By now, stores are filling up with Christmas decorations, pumping in holiday music and stocking shelves with toys sure to make your child’s eyes light up. It’s enough to make anyone eager for Christmas to arrive—and it’s even harder for young children to wait patiently.
If, though, you are frustrated by the commercialization of the holidays, you’re not alone. So here are tips on how to manage your preschooler’s holiday expectations and to put the focus where you believe it belongs.
Setting Context
Here’s a great video where a mom shares how she told her 4-year-old son that Christmas is a time to give, not just to receive. Think of everyone you love, she told him, and think about how to give each one something special. She also told her son that each gift represents love and thought—and that’s a gift all by itself.
This mom explained to her preschooler that holidays are about the experiences you have, not just the “stuff” you get. So, using her example, make decorating the tree part of the experience. Make creating care packages to give to people in need part of the experience. Make fun gag gifts—for example, reindeer socks—part of the experience.
Managing the Budget
For older children, discuss your budget, letting them know what the family can afford and asking them to make gift requests within that budget. Younger children, especially those who look forward to Santa Claus, won’t have that same understanding. One article suggests that you tell your preschooler that, as parents, you help Santa Claus with more expensive gifts and then direct what they ask from “Santa.” Decide whether you’re comfortable with that approach.
If you are no longer in a relationship with your child’s other parent, but both of you still parent the child, try to come to an agreement about how much you’ll each spend on gifts to avoid a competition with each other.
Examine Your Motives
Dr. Aaron Cooper, a licensed clinical psychologist at the Family Institute at Northwestern University and author of I Just Want My Kids to Be Happy, says working parents are at risk of overcompensating with gifts to soothe feelings of guilt from being away from their children. But over-giving sends the wrong message and expectation management is crucial around the holidays because children are “susceptible to unbridled consumerism. ‘I want, therefore I am’ is one ethic of contemporary childhood,” one you want to avoid, Cooper says.
He offers three suggestions:
- Let your children know there is a limit to the number of gifts they receive, so they should focus on asking for what’s most important.
- Reinforce how holidays are a time for children to give as well as receive.

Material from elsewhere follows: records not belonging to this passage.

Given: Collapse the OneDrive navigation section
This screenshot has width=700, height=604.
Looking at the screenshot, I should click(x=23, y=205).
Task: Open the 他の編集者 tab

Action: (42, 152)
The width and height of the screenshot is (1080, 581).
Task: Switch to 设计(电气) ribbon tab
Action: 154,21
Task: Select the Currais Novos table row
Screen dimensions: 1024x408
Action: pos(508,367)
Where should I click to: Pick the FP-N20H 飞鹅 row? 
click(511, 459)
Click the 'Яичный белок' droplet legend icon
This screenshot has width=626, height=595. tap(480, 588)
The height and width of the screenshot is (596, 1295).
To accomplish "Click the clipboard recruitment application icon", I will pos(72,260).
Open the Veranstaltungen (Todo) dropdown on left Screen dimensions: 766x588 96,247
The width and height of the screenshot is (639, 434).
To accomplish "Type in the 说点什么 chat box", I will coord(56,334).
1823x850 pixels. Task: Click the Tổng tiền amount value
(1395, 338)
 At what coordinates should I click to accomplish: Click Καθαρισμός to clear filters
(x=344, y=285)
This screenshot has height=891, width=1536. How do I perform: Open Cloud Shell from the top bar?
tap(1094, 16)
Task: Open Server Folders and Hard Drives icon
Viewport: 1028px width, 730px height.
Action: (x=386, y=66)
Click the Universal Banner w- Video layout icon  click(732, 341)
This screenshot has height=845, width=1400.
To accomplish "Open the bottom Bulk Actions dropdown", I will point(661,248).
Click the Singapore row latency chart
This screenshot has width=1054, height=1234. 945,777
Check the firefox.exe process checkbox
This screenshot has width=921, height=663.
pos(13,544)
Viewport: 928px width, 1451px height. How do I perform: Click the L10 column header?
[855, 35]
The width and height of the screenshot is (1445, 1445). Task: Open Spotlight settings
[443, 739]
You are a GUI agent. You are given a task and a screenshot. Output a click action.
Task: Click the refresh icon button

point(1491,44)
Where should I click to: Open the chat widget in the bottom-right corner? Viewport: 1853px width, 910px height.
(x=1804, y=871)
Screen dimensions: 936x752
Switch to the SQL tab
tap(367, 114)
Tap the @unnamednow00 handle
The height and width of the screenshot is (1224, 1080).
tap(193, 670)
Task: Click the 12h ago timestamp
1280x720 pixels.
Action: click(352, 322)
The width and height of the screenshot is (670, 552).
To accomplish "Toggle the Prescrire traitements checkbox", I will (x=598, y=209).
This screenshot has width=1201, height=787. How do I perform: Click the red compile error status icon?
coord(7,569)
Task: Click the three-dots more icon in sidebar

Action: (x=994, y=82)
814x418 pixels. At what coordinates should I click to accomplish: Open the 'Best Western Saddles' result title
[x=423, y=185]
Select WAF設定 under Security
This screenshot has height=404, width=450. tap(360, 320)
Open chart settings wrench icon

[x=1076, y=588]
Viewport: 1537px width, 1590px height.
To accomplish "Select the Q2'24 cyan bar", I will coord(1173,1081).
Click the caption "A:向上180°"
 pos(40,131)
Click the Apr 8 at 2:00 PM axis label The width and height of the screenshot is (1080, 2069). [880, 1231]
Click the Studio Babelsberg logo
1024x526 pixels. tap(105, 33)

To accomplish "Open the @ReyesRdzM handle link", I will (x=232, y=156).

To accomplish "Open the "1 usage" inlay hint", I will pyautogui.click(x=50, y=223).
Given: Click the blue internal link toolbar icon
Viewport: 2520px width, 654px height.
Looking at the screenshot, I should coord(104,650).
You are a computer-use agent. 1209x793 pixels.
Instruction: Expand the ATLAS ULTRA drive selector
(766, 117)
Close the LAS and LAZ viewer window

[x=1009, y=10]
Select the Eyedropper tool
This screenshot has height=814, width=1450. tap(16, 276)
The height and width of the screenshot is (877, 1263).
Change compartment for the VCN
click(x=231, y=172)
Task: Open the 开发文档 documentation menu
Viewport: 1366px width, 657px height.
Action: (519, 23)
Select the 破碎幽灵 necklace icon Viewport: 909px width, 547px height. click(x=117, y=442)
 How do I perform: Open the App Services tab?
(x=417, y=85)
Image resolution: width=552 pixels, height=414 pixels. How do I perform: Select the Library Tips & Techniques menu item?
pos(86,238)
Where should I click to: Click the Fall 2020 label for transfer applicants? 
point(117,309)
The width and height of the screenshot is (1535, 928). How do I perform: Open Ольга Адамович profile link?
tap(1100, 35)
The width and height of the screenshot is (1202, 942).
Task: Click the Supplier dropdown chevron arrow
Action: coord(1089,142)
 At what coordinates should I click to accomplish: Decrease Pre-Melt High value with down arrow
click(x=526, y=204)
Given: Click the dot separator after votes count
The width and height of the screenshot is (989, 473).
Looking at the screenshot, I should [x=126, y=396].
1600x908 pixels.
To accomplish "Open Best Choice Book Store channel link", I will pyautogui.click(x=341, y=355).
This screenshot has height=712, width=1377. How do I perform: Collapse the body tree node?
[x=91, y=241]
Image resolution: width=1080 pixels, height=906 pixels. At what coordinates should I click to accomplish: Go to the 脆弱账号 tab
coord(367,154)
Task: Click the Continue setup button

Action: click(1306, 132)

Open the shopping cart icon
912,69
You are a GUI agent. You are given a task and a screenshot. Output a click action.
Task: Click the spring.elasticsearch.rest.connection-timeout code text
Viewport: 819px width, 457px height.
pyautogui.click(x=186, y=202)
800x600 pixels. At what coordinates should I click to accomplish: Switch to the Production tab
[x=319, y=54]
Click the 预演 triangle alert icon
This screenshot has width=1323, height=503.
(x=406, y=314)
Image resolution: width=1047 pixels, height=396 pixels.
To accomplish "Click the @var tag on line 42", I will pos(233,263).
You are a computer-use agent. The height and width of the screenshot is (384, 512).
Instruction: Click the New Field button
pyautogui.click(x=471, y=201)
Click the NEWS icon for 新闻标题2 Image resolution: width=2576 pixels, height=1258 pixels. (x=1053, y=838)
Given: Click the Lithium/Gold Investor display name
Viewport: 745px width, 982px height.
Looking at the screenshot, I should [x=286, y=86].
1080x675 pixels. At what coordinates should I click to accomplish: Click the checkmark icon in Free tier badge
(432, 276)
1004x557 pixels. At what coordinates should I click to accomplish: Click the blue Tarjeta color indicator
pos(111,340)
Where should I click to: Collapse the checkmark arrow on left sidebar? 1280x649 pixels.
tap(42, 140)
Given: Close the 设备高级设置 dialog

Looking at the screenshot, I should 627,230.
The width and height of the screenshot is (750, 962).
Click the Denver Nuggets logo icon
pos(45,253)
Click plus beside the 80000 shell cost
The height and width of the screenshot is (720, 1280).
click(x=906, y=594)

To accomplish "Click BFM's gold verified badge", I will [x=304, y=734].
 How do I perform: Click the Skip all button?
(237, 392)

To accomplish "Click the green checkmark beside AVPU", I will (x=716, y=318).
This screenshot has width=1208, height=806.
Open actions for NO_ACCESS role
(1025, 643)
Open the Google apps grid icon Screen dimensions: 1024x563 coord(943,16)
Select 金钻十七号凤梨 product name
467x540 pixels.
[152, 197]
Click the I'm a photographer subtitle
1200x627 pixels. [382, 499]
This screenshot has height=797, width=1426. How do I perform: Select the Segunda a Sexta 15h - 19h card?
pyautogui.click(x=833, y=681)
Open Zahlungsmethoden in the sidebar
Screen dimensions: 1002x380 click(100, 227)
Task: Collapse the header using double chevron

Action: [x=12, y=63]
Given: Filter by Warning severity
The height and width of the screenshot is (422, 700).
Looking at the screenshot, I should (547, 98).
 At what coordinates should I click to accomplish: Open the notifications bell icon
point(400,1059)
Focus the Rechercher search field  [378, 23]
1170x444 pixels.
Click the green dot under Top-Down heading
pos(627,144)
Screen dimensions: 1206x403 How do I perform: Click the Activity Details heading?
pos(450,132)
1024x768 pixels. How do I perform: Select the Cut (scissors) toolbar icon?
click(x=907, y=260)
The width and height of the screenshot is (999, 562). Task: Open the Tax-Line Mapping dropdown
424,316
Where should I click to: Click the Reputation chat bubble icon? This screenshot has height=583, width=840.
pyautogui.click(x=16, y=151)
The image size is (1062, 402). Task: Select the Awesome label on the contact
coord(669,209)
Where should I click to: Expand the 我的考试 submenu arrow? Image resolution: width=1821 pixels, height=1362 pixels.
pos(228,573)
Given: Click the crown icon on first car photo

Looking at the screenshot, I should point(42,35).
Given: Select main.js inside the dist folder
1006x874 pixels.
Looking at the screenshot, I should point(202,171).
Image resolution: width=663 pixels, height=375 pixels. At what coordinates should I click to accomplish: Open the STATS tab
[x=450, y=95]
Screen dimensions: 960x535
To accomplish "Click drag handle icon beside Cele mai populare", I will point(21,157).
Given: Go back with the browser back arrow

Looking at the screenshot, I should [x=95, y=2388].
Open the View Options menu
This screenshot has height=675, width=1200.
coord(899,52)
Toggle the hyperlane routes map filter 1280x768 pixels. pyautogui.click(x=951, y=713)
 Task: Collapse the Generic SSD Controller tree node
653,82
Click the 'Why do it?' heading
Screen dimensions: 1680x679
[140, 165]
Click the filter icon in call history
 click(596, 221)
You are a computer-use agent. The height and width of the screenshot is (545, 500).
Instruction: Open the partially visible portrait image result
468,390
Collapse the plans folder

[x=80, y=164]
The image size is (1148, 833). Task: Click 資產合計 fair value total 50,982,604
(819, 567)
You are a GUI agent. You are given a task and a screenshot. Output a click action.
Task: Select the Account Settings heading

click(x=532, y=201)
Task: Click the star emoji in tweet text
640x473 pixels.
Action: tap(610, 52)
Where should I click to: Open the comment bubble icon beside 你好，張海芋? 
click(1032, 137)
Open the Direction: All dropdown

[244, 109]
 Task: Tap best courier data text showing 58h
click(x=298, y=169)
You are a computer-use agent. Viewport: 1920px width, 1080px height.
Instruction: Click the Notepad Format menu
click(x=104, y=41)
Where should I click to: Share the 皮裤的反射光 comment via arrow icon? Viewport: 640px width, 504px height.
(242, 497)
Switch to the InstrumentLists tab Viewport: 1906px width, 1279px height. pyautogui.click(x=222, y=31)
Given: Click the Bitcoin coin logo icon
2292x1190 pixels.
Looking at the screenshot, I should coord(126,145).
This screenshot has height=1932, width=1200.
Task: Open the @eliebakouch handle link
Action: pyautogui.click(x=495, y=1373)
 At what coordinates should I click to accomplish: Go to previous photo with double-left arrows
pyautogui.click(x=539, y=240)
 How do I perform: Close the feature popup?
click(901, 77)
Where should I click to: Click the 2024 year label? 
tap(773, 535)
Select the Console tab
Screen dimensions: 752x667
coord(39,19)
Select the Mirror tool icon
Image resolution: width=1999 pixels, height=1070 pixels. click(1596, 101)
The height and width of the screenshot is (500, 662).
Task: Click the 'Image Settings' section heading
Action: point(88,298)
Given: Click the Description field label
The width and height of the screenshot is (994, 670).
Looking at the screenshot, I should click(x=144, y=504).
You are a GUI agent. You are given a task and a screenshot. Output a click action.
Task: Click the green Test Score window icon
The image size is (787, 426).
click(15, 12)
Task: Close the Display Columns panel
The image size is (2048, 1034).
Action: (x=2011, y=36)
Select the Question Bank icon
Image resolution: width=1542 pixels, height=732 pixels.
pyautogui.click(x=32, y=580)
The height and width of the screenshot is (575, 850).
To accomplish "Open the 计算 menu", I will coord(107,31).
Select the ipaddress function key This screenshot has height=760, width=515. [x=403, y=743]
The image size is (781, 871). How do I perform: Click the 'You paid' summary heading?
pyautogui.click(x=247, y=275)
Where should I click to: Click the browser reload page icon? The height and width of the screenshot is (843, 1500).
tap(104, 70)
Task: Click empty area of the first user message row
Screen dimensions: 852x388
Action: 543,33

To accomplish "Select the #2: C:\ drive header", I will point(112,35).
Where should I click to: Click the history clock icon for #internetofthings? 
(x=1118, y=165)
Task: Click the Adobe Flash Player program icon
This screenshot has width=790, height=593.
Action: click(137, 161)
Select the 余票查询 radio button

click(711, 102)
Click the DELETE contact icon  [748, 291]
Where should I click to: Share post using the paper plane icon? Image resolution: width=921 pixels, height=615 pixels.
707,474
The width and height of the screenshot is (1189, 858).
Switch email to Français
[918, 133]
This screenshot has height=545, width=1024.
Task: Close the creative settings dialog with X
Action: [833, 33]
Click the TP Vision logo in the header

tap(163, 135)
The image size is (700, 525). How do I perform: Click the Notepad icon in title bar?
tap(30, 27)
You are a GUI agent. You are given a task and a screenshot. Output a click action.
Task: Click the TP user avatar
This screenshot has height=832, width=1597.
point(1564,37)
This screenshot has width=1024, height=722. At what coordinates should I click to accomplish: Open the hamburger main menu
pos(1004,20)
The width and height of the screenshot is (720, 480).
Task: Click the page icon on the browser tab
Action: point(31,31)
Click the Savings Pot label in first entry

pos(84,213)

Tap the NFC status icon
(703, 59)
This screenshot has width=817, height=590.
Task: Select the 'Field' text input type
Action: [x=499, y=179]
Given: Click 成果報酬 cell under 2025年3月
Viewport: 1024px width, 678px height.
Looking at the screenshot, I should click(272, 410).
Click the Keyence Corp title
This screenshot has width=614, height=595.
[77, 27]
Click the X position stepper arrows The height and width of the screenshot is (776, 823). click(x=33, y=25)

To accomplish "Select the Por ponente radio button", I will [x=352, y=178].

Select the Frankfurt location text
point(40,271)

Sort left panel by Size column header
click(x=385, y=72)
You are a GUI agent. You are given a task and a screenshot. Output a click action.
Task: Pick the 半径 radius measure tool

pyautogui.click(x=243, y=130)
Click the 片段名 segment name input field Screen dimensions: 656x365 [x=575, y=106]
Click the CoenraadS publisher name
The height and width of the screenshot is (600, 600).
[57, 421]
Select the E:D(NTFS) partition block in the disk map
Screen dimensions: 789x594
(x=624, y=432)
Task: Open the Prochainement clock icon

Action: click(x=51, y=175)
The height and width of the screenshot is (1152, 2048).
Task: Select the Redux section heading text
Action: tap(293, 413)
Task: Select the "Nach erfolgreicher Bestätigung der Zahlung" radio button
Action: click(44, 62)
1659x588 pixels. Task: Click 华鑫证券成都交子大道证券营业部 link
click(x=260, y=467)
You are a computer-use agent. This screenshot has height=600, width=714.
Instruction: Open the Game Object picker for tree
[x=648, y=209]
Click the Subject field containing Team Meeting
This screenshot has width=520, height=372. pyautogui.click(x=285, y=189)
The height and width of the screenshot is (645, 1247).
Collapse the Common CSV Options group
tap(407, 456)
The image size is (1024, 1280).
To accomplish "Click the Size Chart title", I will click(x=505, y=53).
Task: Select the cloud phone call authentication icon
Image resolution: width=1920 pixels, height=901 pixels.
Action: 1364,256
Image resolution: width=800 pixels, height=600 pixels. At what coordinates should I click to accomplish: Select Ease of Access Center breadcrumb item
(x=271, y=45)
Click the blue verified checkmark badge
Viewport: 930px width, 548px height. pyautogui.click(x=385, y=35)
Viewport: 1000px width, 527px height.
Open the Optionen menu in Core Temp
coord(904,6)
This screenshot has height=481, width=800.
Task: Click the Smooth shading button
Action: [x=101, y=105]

- Teach proper etiquette, such as how to express appreciation—even if the gift wasn’t what was hoped for.
Religious Considerations
For many families, Christmas and Hanukkah are important religious holidays. If this is true for you, be sure to take your children to religious events associated with what you celebrate, read age-appropriate faith-based stories to them, and offer opportunities to do crafts that are fun yet emphasize the message and so forth.